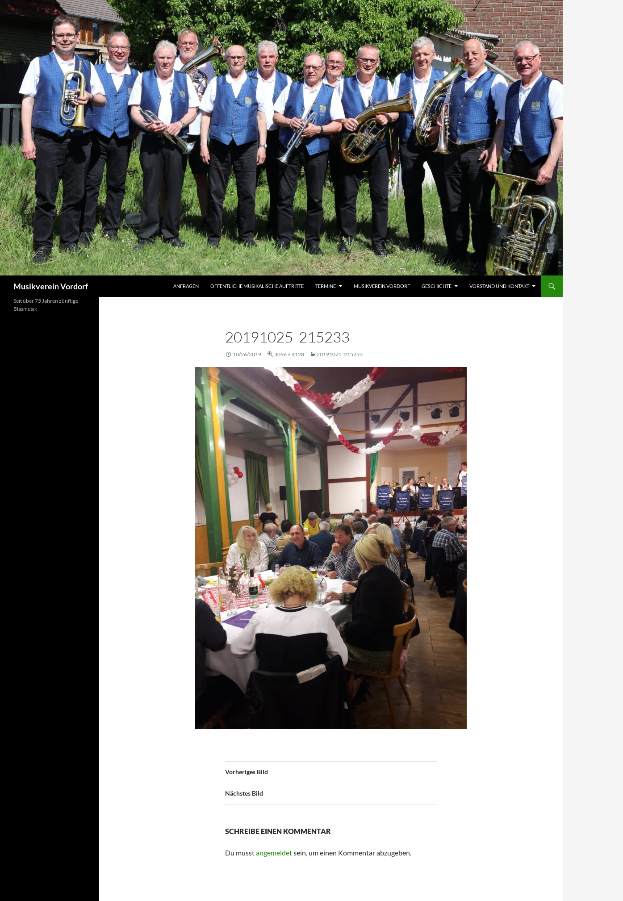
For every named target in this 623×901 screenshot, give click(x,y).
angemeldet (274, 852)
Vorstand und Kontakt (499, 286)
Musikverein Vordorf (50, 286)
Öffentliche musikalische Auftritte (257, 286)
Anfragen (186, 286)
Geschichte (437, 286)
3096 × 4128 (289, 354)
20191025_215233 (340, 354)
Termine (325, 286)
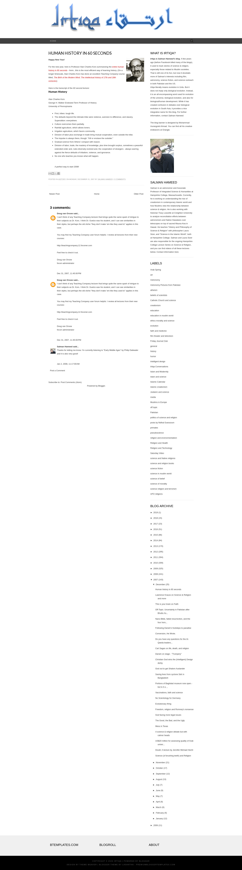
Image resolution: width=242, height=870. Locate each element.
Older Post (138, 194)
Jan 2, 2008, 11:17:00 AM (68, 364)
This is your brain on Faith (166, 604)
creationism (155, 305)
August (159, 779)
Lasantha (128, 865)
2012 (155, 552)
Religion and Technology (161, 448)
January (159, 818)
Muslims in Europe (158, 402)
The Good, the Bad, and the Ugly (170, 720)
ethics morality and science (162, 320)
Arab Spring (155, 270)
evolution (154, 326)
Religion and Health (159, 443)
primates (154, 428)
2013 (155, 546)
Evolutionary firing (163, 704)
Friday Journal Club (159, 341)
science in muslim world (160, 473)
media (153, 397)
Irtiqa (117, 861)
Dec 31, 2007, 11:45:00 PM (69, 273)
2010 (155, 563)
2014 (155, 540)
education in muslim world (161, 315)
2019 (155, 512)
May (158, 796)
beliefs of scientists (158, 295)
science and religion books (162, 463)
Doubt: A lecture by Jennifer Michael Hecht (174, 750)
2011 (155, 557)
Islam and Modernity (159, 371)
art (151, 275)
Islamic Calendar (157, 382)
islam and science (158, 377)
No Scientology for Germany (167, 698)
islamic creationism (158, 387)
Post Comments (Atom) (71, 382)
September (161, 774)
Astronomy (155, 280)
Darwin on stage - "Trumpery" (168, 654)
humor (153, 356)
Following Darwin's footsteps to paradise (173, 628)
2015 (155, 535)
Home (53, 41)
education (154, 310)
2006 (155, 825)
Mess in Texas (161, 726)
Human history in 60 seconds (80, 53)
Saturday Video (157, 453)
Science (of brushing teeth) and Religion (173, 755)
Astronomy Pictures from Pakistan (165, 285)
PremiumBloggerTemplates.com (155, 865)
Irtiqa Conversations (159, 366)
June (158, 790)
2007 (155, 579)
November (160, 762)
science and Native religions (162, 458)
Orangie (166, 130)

⁂

# What to produce
Could you convert every line of the rows above into a Markdown table with the columns No. and Line, numbering the lines in order? Skip blank lines and leave the pictures out.

# Task solution
| No. | Line |
|---|---|
| 1 | For every named target in this 623×901 screenshot, give click(x,y). |
| 2 | angemeldet (274, 852) |
| 3 | Vorstand und Kontakt (499, 286) |
| 4 | Musikverein Vordorf (50, 286) |
| 5 | Öffentliche musikalische Auftritte (257, 286) |
| 6 | Anfragen (186, 286) |
| 7 | Geschichte (437, 286) |
| 8 | 3096 × 4128 (289, 354) |
| 9 | 20191025_215233 (340, 354) |
| 10 | Termine (325, 286) |
| 11 | Image resolution: width=242, height=870. Locate each element. |
| 12 | Older Post (138, 194) |
| 13 | Jan 2, 2008, 11:17:00 AM (68, 364) |
| 14 | This is your brain on Faith (166, 604) |
| 15 | creationism (155, 305) |
| 16 | August (159, 779) |
| 17 | Lasantha (128, 865) |
| 18 | 2012 (155, 552) |
| 19 | Religion and Technology (161, 448) |
| 20 | January (159, 818) |
| 21 | Muslims in Europe (158, 402) |
| 22 | The Good, the Bad, and the Ugly (170, 720) |
| 23 | ethics morality and science (162, 320) |
| 24 | Arab Spring (155, 270) |
| 25 | evolution (154, 326) |
| 26 | Religion and Health (159, 443) |
| 27 | primates (154, 428) |
| 28 | 2013 (155, 546) |
| 29 | Evolutionary firing (163, 704) |
| 30 | Friday Journal Club (159, 341) |
| 31 | science in muslim world (160, 473) |
| 32 | media (153, 397) |
| 33 | Irtiqa (117, 861) |
| 34 | Dec 31, 2007, 11:45:00 PM (69, 273) |
| 35 | 2010 (155, 563) |
| 36 | 2014 (155, 540) |
| 37 | education in muslim world (161, 315) |
| 38 | 2019 (155, 512) |
| 39 | May (158, 796) |
| 40 | beliefs of scientists (158, 295) |
| 41 | science and religion books (162, 463) |
| 42 | Doubt: A lecture by Jennifer Michael Hecht (174, 750) |
| 43 | 2011 (155, 557) |
| 44 | Islam and Modernity (159, 371) |
| 45 | art (151, 275) |
| 46 | Islamic Calendar (157, 382) |
| 47 | islam and science (158, 377) |
| 48 | No Scientology for Germany (167, 698) |
| 49 | islamic creationism (158, 387) |
| 50 | Post Comments (Atom) (71, 382) |
| 51 | September (161, 774) |
| 52 | Astronomy (155, 280) |
| 53 | Darwin on stage - "Trumpery" (168, 654) |
| 54 | humor (153, 356) |
| 55 | Following Darwin's footsteps to paradise (173, 628) |
| 56 | 2015 (155, 535) |
| 57 | Home (53, 41) |
| 58 | education (154, 310) |
| 59 | 2006 (155, 825) |
| 60 | Mess in Texas (161, 726) |
| 61 | Human history in 60 seconds (80, 53) |
| 62 | Saturday Video (157, 453) |
| 63 | Science (of brushing teeth) and Religion (173, 755) |
| 64 | Astronomy Pictures from Pakistan (165, 285) |
| 65 | PremiumBloggerTemplates.com (155, 865) |
| 66 | Irtiqa Conversations (159, 366) |
| 67 | June (158, 790) |
| 68 | 2007 (155, 579) |
| 69 | November (160, 762) |
| 70 | science and Native religions (162, 458) |
| 71 | Orangie (166, 130) |